Back then, birth mothers stayed in the hospital for three whole days, so I’d brought an overnight bag that included a manicure set. After my son was born, he was taken to get cleaned up and I was taken back to room. I took the scissors out, cut off my long fingernails, and filed my short nails smooth. I didn’t do it because the nurse had scared me, but because I wanted do the right thing for my baby. And, I knew from what the head nurse had said, and the way she’d said it, cutting my nails was something right I could do. When she came into my room to tell me they’d be bringing my baby to me for the first time, I noticed she looked down at my hands but she didn’t say anything before she left.
A little later, when another nurse walked into my room carrying a tiny, tiny bundle, just before she put that bundle in my arms, I felt my stomach jump. I couldn’t tell if I was excited or scared. But once my newborn son was in my arms, and I looked into his sweet face looking back at me, I knew I wasn’t afraid. I was in love. In that moment, I felt what I’ve come to know as a state of Grace. Grace flows on the currents of Love, and I could not have loved anything more than that baby.
After I fed him and he was taken back to the nursery, the head nurse came back into my room carrying a small bowl of water and a comb.
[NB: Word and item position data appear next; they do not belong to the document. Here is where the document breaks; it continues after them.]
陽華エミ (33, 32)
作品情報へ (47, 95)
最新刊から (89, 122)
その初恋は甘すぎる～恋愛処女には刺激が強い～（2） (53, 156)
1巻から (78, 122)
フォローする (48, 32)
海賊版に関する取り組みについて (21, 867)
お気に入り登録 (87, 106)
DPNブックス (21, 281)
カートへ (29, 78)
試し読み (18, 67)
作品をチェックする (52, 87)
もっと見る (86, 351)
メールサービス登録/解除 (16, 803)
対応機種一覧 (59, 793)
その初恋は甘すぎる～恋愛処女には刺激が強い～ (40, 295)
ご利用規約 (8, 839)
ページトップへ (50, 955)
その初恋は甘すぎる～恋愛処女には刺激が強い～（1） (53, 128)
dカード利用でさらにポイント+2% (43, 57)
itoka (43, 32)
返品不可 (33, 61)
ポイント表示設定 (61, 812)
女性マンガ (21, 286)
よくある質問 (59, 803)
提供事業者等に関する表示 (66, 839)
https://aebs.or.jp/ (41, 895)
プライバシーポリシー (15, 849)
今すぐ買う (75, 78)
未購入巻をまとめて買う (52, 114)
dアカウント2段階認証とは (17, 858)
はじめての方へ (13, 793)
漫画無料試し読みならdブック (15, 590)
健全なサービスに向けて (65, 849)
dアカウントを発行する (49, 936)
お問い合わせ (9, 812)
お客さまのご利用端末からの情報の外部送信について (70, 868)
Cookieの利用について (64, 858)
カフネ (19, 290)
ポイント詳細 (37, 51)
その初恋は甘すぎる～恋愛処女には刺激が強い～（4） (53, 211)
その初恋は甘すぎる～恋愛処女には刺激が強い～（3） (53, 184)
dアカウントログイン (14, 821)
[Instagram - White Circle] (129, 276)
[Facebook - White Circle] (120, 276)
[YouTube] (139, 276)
She sat down on the bed next me and began combing the rats nest my long hair had become after twelve hours of labor, a mess that looked like it would need to be cut out rather than combed out. She dipped the comb into the water, and slowly and gently combed out all the tangles. It probably took her an hour. I’m convinced now that the Grace I’d felt within me had touched the Grace within her. While she was silently combing my hair, I felt so safe and cared for. It was my first experience of the expression of Grace being offered to me by another. To this day I remember her as one of kindest and most loving women I’ve ever met. Grace feels like love because It is God’s Grace and God is Love.
We read in A Course in Miracles, “For in grace you see a light that covers all the world in love and watch fear disappear from every face as hearts rise up and claim the light as theirs.” We won’t change the world by raising our fists against one another. We won’t change the world by trying to force someone else to be different than they are. We can’t walk into a new day dragging yesterday’s conflicts with us. This world will change as we do. As Gandhi said, “we must be the change we want to see.” There is no other way. We can only meet Grace with Grace. To feel Grace is to be Grace, and to offer It through our gracious, kind and tolerant thoughts, words and actions. It is only as we feel Grace within us that we can see It, and experience It in another. And, it is only in a state of Grace that we will be able to watch fear disappear and see a world of love.